The model simulation is a simplification of the field processes. In metekel zone understanding how much and when to irrigate their crops is proplems of farmers. Therefore, this study was conducted to determine the crop water requirement and irrigation scheduling of pepper for the study area to solve the problem. Crop, soil physical and chemical, collected long-term daily climatic and irrigation water quality data, used for crop water requirement and irrigation scheduling using CropWat and AquaCrop models. The result revealed that maximum Crop water requirementof pepper (799.9 mm) was estimated in Guba and minimum ETc pepper (632.2 mm) was estmimated in Bullen using CropWat Model. However, using AquaCrop model the maximum ETc of pepper (779.5 mm) and minimum ETc of pepper (591.3mm) was estimated in Wembera.
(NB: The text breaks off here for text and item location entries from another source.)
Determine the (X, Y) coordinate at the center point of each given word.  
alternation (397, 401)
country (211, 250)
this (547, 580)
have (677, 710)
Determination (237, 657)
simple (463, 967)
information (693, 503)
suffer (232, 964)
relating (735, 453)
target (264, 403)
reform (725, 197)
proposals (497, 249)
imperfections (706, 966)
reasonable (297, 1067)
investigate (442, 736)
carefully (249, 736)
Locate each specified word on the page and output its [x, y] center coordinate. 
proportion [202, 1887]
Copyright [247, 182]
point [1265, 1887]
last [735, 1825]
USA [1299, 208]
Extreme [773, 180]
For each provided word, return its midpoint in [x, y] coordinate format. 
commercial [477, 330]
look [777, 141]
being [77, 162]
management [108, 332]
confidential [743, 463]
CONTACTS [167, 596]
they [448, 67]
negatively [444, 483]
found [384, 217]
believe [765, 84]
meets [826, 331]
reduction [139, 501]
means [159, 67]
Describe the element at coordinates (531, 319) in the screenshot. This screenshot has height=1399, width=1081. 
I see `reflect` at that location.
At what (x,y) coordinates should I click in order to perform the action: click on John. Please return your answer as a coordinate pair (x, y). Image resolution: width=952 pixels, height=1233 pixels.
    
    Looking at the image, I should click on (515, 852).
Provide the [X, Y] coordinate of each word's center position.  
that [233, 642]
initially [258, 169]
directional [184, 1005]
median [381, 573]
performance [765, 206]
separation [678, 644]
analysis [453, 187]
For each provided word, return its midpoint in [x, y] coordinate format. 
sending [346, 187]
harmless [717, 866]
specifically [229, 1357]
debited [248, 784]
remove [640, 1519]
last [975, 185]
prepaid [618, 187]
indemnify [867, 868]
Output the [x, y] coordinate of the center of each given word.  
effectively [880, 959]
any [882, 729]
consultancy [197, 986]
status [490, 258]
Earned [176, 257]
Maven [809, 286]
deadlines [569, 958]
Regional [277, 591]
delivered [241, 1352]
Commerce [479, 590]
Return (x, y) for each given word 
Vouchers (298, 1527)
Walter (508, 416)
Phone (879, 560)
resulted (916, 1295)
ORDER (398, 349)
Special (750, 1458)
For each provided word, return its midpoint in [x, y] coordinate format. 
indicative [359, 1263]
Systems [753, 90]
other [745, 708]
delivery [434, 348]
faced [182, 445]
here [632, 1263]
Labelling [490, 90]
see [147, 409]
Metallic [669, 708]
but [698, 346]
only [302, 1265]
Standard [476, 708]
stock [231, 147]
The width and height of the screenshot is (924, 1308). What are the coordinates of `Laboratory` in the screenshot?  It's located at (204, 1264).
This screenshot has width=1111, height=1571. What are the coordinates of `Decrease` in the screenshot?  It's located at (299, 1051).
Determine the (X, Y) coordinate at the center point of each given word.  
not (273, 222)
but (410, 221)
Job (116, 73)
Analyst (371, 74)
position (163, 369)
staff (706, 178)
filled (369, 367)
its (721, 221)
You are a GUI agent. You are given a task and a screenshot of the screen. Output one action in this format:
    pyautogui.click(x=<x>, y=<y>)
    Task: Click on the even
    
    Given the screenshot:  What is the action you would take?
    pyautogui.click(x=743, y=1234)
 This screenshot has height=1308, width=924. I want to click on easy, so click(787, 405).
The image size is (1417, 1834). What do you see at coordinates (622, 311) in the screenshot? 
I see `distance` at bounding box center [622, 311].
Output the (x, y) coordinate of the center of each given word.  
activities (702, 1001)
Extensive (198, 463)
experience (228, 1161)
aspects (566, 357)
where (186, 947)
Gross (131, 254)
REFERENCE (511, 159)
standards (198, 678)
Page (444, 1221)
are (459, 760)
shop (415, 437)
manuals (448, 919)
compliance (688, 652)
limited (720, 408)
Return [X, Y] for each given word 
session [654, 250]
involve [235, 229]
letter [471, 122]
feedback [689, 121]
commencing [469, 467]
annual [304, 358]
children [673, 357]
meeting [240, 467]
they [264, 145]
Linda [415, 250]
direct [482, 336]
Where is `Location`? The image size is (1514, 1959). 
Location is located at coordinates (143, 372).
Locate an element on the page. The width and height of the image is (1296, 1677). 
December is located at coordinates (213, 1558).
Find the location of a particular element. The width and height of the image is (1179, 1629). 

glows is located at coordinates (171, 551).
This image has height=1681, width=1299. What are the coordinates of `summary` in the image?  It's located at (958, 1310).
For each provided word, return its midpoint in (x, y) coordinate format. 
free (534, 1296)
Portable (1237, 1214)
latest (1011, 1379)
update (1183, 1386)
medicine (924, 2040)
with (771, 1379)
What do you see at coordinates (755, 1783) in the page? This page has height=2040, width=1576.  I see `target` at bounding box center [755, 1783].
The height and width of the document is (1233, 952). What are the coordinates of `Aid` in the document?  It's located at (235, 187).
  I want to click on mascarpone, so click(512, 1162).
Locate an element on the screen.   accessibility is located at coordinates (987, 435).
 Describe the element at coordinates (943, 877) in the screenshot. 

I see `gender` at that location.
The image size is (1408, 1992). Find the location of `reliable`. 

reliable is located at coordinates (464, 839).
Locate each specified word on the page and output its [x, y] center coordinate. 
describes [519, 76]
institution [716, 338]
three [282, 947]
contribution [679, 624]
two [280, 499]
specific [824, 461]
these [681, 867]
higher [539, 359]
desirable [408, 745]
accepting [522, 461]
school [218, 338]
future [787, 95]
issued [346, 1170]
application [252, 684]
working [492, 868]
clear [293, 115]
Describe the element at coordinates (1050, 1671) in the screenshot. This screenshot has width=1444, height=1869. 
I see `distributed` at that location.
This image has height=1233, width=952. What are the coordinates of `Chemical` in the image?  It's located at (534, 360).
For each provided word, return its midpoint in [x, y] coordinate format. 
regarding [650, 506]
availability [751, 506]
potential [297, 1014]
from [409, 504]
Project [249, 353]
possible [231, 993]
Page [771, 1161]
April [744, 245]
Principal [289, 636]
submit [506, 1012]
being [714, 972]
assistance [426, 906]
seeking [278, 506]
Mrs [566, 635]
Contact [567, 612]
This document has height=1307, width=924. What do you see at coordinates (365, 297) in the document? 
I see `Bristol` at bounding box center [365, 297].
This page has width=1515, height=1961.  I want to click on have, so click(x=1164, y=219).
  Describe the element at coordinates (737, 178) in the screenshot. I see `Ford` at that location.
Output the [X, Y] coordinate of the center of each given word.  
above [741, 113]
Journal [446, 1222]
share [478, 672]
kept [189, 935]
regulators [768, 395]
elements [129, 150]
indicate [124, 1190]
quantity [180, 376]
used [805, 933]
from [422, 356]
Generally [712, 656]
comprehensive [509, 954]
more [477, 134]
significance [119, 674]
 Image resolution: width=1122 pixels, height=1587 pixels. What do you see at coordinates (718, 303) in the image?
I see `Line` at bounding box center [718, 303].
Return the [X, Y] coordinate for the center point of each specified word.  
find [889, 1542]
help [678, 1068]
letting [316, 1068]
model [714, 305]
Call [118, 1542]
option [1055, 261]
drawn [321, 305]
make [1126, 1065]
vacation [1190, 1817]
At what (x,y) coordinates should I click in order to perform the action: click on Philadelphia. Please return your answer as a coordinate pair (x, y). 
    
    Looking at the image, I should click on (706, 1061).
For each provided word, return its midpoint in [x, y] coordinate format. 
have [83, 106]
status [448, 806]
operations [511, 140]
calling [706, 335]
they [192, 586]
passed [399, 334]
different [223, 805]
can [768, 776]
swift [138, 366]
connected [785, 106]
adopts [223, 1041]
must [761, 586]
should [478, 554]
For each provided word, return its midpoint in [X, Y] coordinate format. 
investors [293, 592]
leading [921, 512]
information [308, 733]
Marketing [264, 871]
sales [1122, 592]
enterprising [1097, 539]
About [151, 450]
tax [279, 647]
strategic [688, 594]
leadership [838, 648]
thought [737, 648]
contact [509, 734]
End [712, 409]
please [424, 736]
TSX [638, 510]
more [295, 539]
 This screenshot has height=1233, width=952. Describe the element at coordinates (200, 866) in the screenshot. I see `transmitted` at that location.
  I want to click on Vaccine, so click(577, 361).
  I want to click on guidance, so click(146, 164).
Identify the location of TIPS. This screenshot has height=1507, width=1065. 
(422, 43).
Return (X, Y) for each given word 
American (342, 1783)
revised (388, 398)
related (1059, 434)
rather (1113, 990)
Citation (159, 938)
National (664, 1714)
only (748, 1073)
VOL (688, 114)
Moreover, it observed that the irrigation scheduling with a fixed interval criterion for pepper 7 days with 21 irrigation events, has been determined. Among the performance indicators, root mean square error normalized values of pepper was 3.2%, and nash-sutcliffe efficiency index values of pepper was 0.99 and prediction error values of pepper were 0.02, -0.08, -0.06, 0.03, -0.07, in Pawe, Mandura, Guba, Bullen, Wembera respectively. This show that AquaCrop model used to simulate crop water requirements of pepper with relatively similar results as CropWat in Metekel zone.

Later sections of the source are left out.